◆ Task: Using the listing below, retype exactly the lines starting at the one with "Image resolution: width=229, height=2576." and ending at the one with "Näytä kaikki renkaat (47, 76)", and include both.

◆ Extracted entries:
• • • • • • •

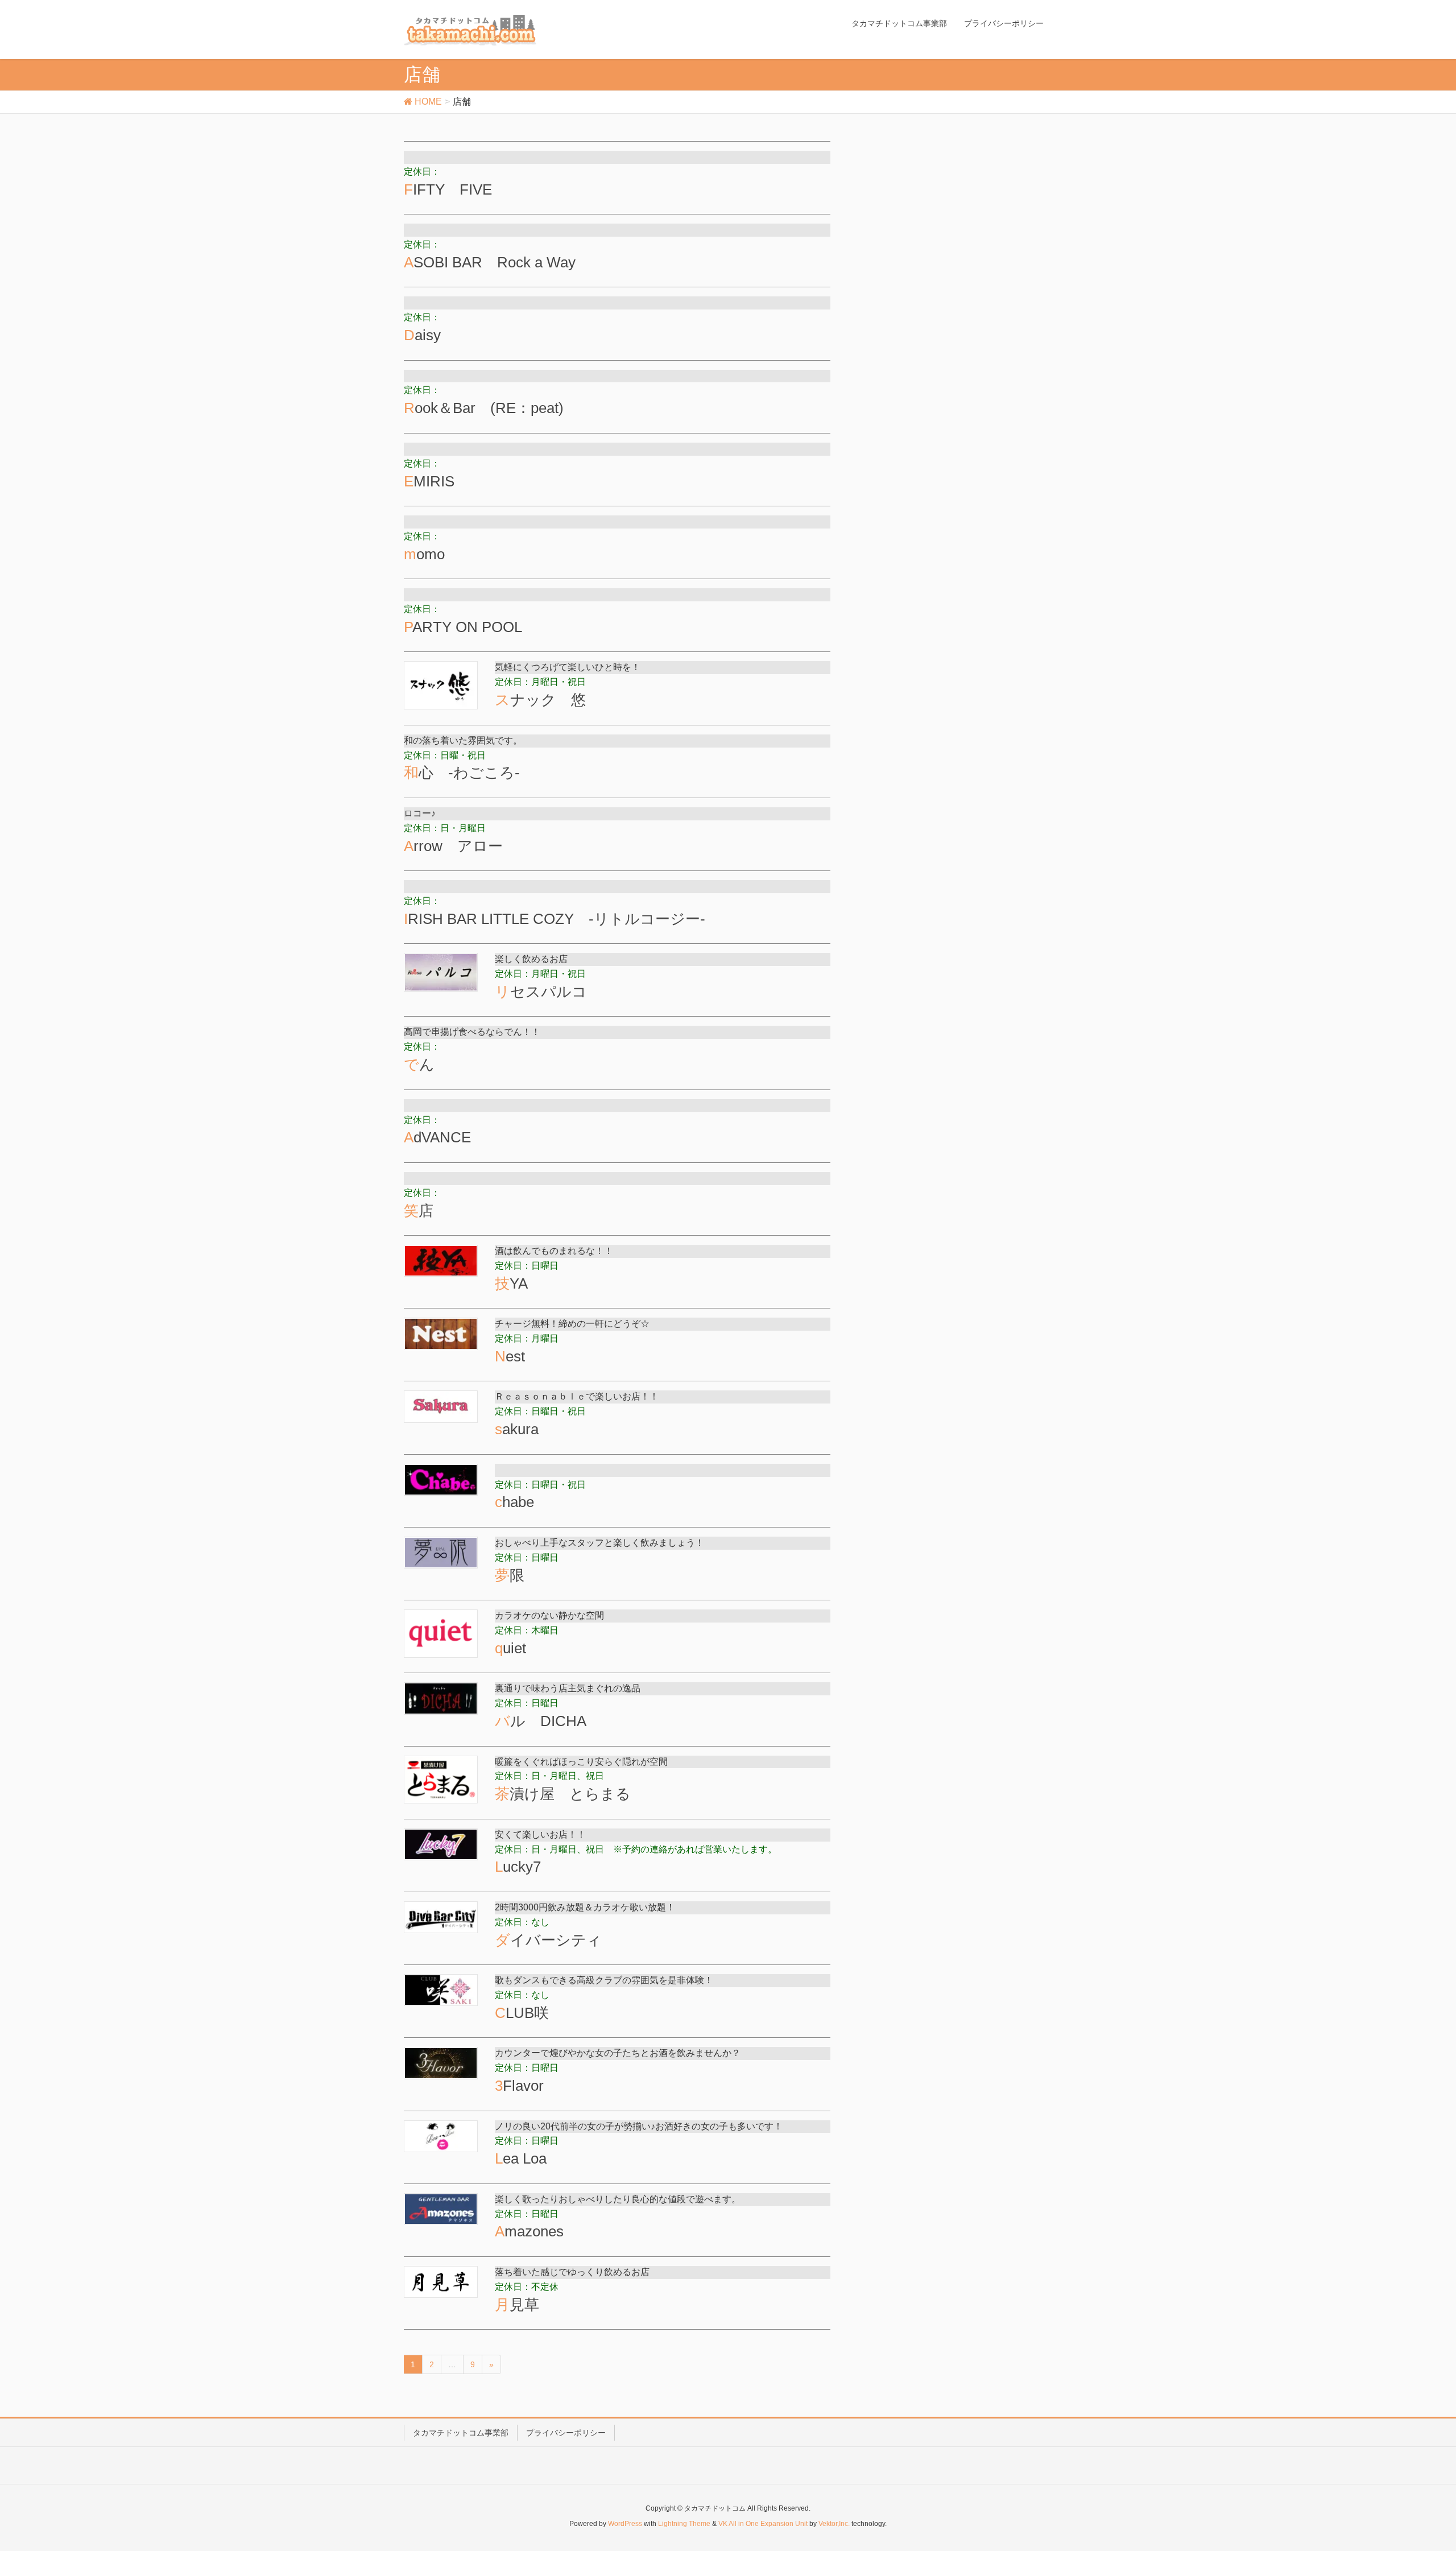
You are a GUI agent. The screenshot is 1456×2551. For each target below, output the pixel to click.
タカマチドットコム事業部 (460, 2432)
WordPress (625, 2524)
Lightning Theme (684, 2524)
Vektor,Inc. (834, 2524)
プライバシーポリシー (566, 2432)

• • • • • • •

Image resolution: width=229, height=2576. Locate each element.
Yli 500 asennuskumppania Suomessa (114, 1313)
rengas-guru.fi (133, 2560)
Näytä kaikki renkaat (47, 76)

• • • • • • •

◆ Output below:
Image resolution: width=229, height=2576. Locate each element.
Yli 500 asennuskumppania Suomessa (114, 1313)
rengas-guru.fi (133, 2560)
Näytä kaikki renkaat (47, 76)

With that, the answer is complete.